Luke 13:10-17 The Woman Bent Double

This was the text for Amy's message last night at the Georgetown Service of Wholeness and Healing [click here to listen to one held in 2011].   While Amy was reading the text (which is different from the NIV used in study guide) she read: 
 The synagogue leader, incensed that Jesus had healed on the Sabbath, responded, “There are six days during which work is permitted. Come and be cured on those days, not on the Sabbath day.”
What I heard her read is that Jesus healed on the Sabbath, but the synagogue leader could only cure on the other six days.  I always find it interesting that it was not doubted that someone could be healed, only the rightfulness of doing it on the Sabbath.  

Last night as part of Communion, we offered each person the chance to be anointed with oil, a station next to where the wine was offered.  Generally anointing is offered in a back room, or in the foyer, and maybe one person will show up.  But last night, everyone who came for communion asked to be anointed, and to be healed from some sort of brokenness.  

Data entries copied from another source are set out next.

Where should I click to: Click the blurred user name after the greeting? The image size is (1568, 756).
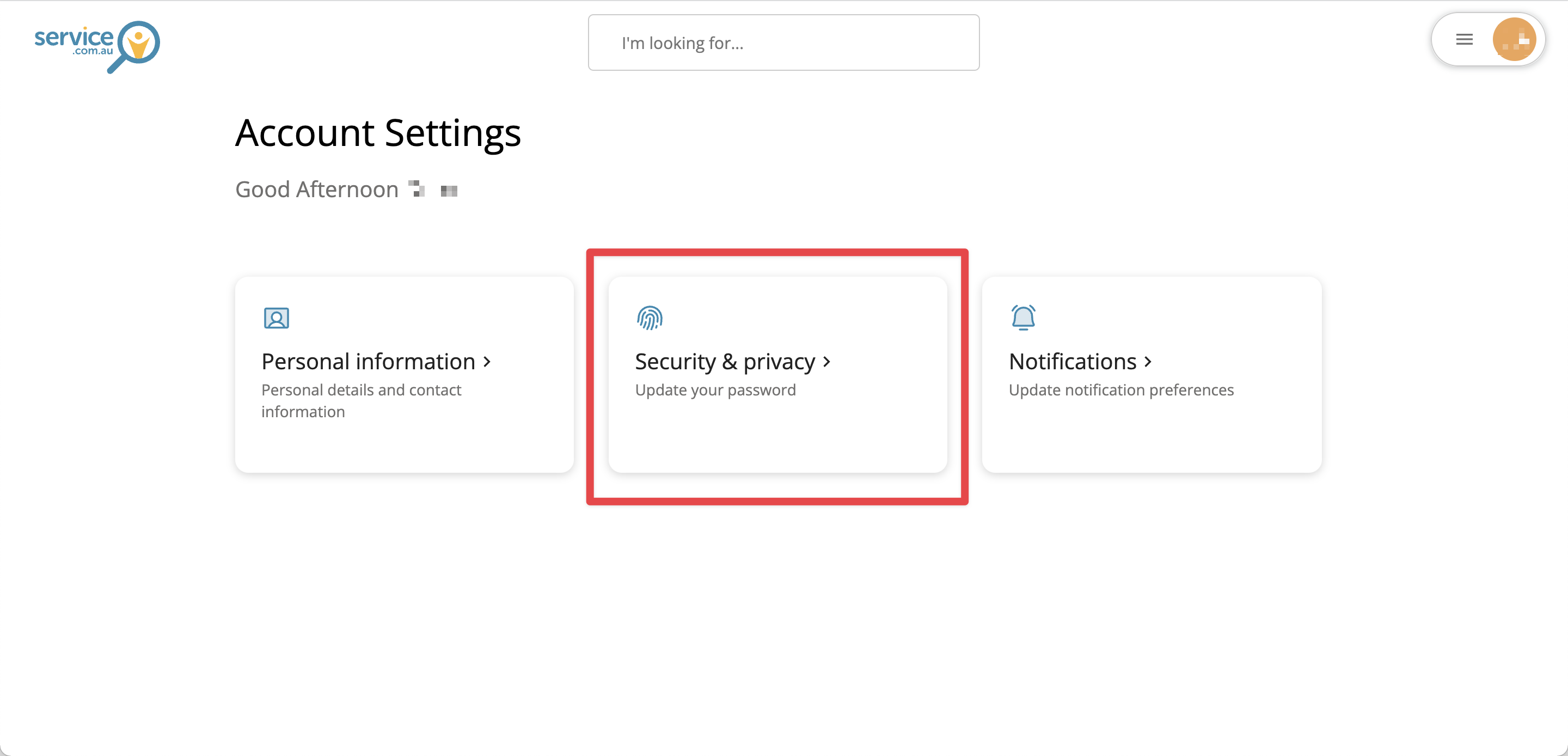click(x=433, y=190)
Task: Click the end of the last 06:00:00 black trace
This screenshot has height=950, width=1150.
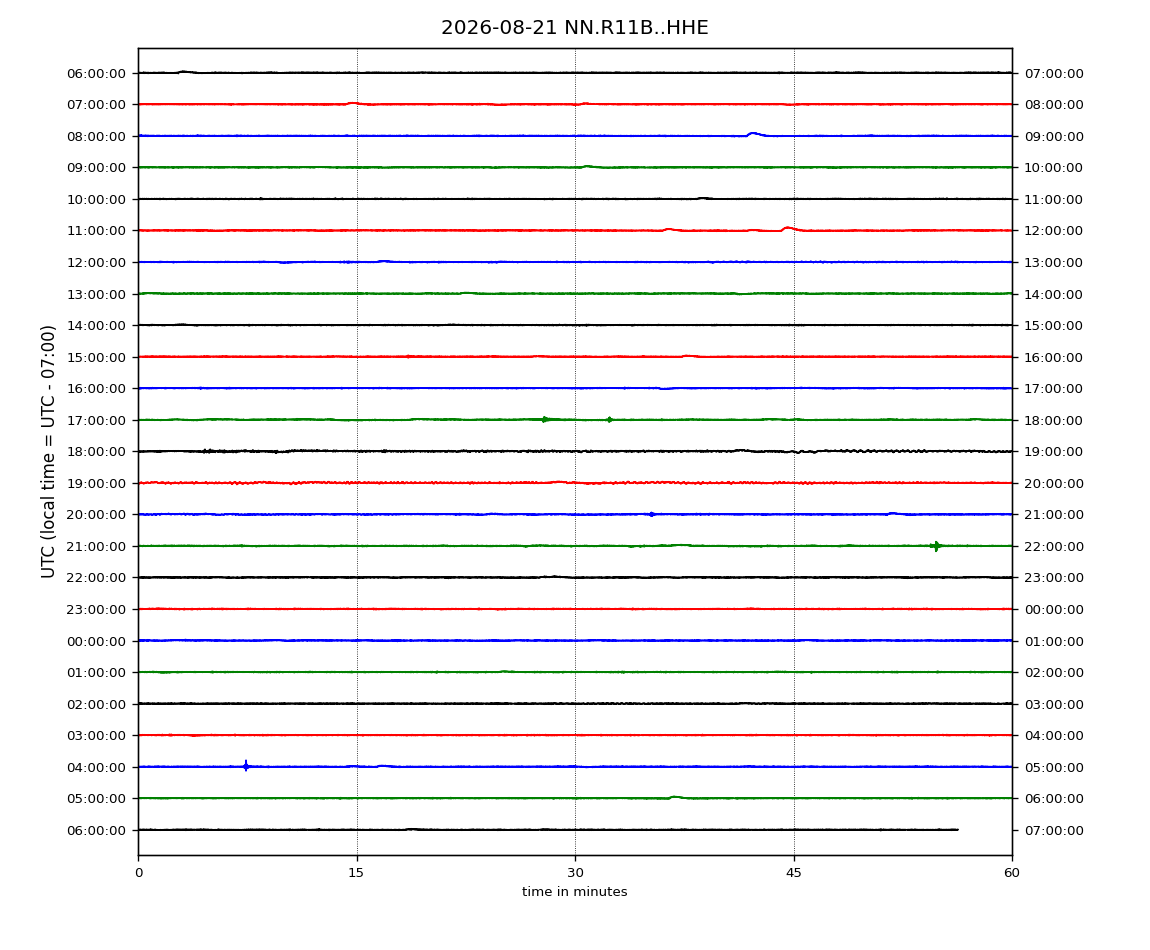Action: [x=957, y=830]
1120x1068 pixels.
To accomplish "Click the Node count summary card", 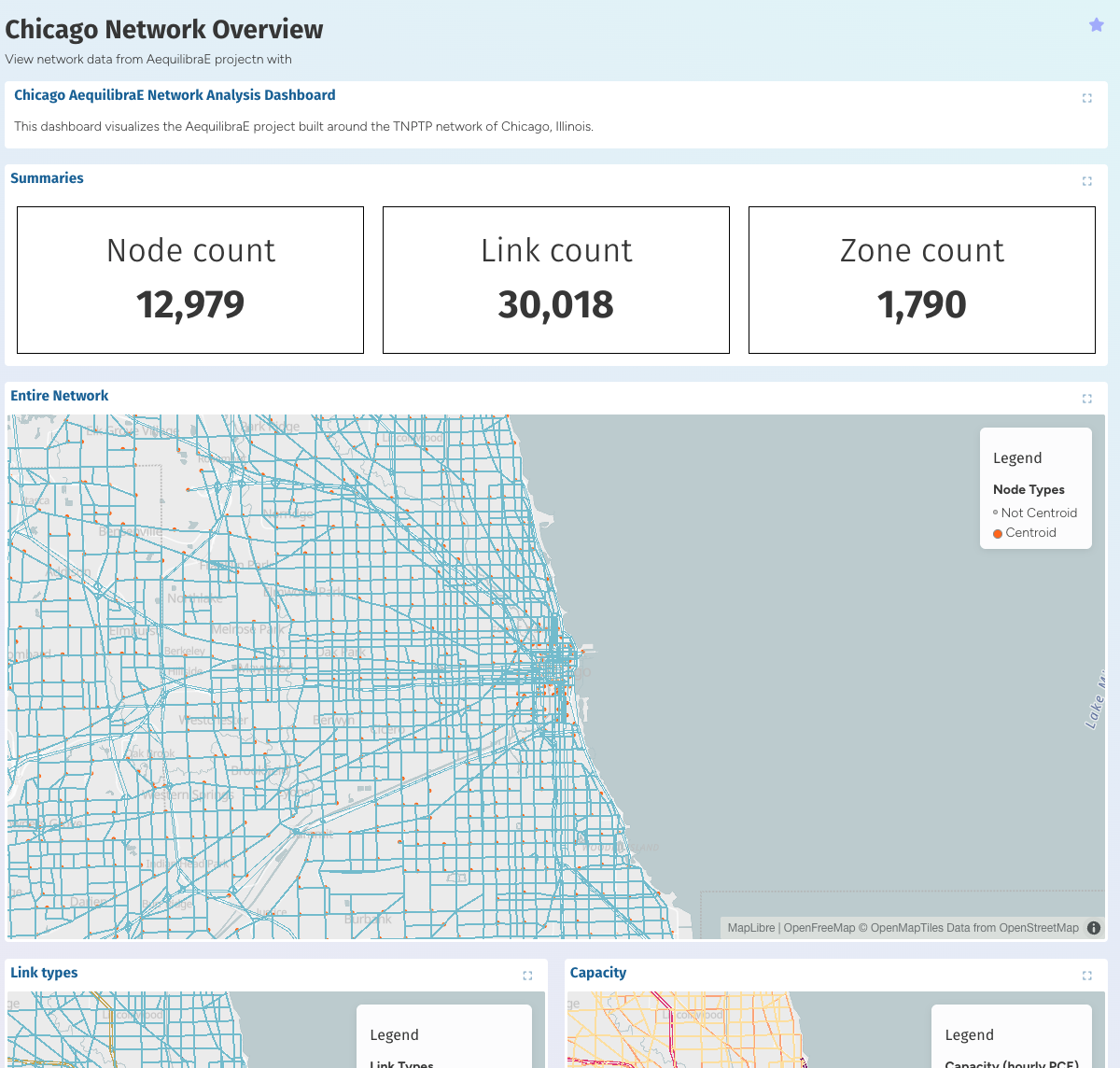I will coord(190,279).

I wonder if anointing has become our "healing on the Sabbath," something that is only done in the back room, away from other people to protect their privacy.  And we wonder why it does not always happen?  When Jesus healed, it was for the glory of God, not for the person receiving it.  


Friday, April 19, 2013

Who Sinned?

This text from John 9 is one of the classic text I have preached on several times, usually in times of national disaster, when people will ask "Who sinned, this man or his parents, that he was born blind?" 

It is a classic text in that this is the question people deeply want to ask in times of national disaster, who sinned, that this terrible very bad thing happened?  When Jesus was asked, they could have been asking about generational sin, what this the sin of the father manifest in the son?  Or was the blindness due to his own sin?  Four chapters later, in a different gospel, Jesus will be asked a nearby question twice, but this time he answers so differently: 

Luke 13 Some who were present on that occasion told Jesus about the Galileans whom Pilate had killed while they were offering sacrifices. He replied, “Do you think the suffering of these Galileans proves that they were more sinful than all the other Galileans?  No, I tell you, but unless you change your hearts and lives, you will die just as they did.  What about those twelve people who were killed when the tower of Siloam fell on them? Do you think that they were more guilty of wrongdoing than everyone else who lives in Jerusalem? No, I tell you, but unless you change your hearts and lives, you will die just as they did.”
"Unless you change your ways, you will die just as they did," Jesus says, twice, but in this week's passage he replies  "This happened so that God’s mighty works might be displayed in him."  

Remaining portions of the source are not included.